Since neither watermills and lumbermills can harvest resources, this is purely a question of :food:/:hammers:/:commerce:.

Before someone says that I should have chopped all of my forests by replaceable parts, let's assume that there are forests from either new growth or the capture of a city that has forests nearby.

Thanks for the help!
 
Watermills are +1:food: when you're running State Property, Lumbermills are +1:hammers: if you put a Railroad on them, Watermills are +2:commerce: if you have Electricity, Lumbermills are +0.5:health: because of the forest on them. Watermills can be build at Machinery, Lumbermills require Replaceable Parts.

The only time I'd take a Lumbermill over a Watermill is on a forested Tundra tile that cannot have any other improvement build on it (well, Forest Preserve, but I don't see that competing with a Lumbermill). If I capture more forests after Replaceable Parts comes in than that's just more work for the Workers to do as they pave my empire in Farms, Watermills, Windmills and Workshops. Why, yes, I'm a big fan of running State Property in this game :mischief:.
 
I'd still chop the forests :)

First, keep in mind that these improvements come about rather late in the game and usually are only of import for Space games.

Watermills can be quite powerful especially with State Property. Allows one to balance the food in a city to the workshops, but I'd take a workshop first if I have the food to support them.

As I capture cities as the game progress, I will likely choose watermills/workshops over cottages, and will even bulldoze cottages to do so in those cities. (AIs tend to build a lot of cottages but often leave them poorly developed in many cities).
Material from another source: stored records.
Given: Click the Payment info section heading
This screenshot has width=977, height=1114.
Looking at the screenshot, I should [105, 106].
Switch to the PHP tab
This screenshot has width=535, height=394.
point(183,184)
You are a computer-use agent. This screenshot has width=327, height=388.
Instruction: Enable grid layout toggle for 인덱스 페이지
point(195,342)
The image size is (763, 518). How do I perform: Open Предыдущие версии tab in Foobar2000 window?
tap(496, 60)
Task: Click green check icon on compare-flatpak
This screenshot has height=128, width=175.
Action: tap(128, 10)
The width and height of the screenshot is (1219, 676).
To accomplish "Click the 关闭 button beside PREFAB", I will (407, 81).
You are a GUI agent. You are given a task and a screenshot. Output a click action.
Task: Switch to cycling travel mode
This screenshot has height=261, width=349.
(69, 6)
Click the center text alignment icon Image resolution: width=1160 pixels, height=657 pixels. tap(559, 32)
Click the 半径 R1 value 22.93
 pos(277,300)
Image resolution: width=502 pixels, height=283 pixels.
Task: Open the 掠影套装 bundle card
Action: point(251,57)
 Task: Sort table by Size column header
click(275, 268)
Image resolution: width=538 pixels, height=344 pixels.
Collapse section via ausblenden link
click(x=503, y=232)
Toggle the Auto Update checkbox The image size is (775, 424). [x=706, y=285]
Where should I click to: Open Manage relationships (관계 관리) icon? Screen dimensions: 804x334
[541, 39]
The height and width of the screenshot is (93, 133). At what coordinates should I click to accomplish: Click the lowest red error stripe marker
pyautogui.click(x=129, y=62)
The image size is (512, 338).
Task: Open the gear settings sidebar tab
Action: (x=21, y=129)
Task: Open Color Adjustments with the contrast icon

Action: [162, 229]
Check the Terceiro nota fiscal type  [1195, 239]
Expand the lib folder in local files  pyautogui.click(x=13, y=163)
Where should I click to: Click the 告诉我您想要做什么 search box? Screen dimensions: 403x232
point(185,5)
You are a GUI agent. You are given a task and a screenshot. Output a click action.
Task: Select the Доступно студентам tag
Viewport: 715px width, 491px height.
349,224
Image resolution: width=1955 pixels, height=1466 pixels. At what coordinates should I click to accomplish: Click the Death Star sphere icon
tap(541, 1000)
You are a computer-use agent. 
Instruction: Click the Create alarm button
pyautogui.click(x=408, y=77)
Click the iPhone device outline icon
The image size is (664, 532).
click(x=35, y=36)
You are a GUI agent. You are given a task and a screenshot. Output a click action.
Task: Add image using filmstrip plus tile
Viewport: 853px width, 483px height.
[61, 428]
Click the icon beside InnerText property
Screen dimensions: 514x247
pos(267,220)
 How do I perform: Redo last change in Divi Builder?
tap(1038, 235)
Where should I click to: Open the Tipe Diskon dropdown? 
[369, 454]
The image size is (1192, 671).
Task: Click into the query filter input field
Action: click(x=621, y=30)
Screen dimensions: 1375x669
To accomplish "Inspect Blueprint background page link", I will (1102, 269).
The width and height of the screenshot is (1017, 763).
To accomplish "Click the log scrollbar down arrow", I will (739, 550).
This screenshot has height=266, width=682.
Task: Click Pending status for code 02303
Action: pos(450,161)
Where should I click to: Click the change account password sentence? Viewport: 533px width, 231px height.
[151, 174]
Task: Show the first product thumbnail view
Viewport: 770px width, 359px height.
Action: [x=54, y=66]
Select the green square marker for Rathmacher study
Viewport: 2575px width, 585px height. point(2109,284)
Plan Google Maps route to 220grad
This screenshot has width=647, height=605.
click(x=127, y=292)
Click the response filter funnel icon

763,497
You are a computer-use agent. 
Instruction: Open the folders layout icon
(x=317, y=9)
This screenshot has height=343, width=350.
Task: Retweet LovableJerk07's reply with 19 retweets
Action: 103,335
Watermills/workshops play into the concept of moving more toward a hammer economy late game, so I will usually tailor captured or newly settled cities in that regard as opposed to ..say..cottage which don't have to time to pay back at that point in the game.

Lumbermills are something I just generally ignore.
 
If you are talking about either/or for a particular tile, it's Watermills by a mile. Chop the forest for some instant hammers, and afterwards the Watermill produces better than the Lumbermill, anyway. State Property + Electricity makes Watermills just too good.

And for me, one of the fun things about Watermills is the way you have to plan ahead with twisty rivers, to maximize the number of Watermills you can build on that river :)

I'll sometimes put Lumbermills on non-irrigated Tundra Forests because the tile is useless without the forest, but received wisdom suggests you're better off taking the hammers from chopping up front and ignoring the tile afterwards. In fact, you could make the case that chopping is always better.